# Thera Band on a marksman wrist rocket



## Skillmaster

I took a fold up marksman wrist rocket with an old tube and replaced it with a Thera Band. To pute it together I used a very thick rubber bands a purple Thera Band and the pouch from the old tubing.

If you have any quistons on how i pute it together write a comment bellow.


----------



## Charles

How does it shoot for you? Do you like it as well with the flat bands as with the tubes?

Cheers ....... Charles


----------



## Skillmaster

It shoots true and I was able to ujust it to my specific needs so it shoots better than tubes. I actuelly whent paintballing with it and it was perfect.


----------



## NaturalFork

I have the same slingshot and have done the same thing with thera bands. It shoots surprisingly well!


----------



## Skillmaster

What did you use to connect the Thera band to the pouch and slingshot (natural Fork)


----------



## zhop

you can but bands on those types of slingshots i didnt know


----------



## NaturalFork

Skillmaster said:


> What did you use to connect the Thera band to the pouch and slingshot (natural Fork)


Strips of theraband. I shot it quite often.


----------



## Henry the Hermit

I have a bent-rod with Alliance Sterling #107 rubber bands installed. It shoots great. The bent-rod is 1/4 inch aluminum (usually I use 5/16) so to provide a little extra grip, I put a length of Theraband Red tube on each fork and then tied the 107s on with alliance #64s in side shooter position. Zero handslap. Flats on wire frames are a good mod.


----------



## Tex-Shooter

Here are acouple of other ways to install flat bands on a Marksman or Daisy Slingshot! -- Tex
http://talk.slingshots.com/forums/album.php?albumid=39&pictureid=314


----------



## Classic Slingshot

i will build one of does for me


----------

### DESCRIPTION OF THE TASK
Write out the part of the slingshot thread from "Strips of theraband." to "a good mod.". The listing has no connection to the slingshot thread.

### PROVIDED MATERIAL

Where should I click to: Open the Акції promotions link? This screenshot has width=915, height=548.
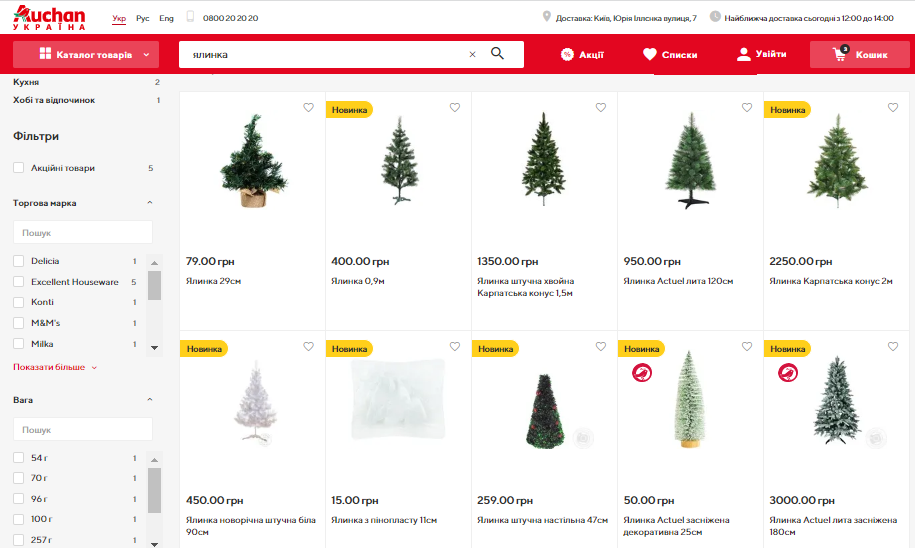click(582, 54)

### WORKED ANSWER
Strips of theraband. I shot it quite often.


----------



## Henry the Hermit

I have a bent-rod with Alliance Sterling #107 rubber bands installed. It shoots great. The bent-rod is 1/4 inch aluminum (usually I use 5/16) so to provide a little extra grip, I put a length of Theraband Red tube on each fork and then tied the 107s on with alliance #64s in side shooter position. Zero handslap. Flats on wire frames are a good mod.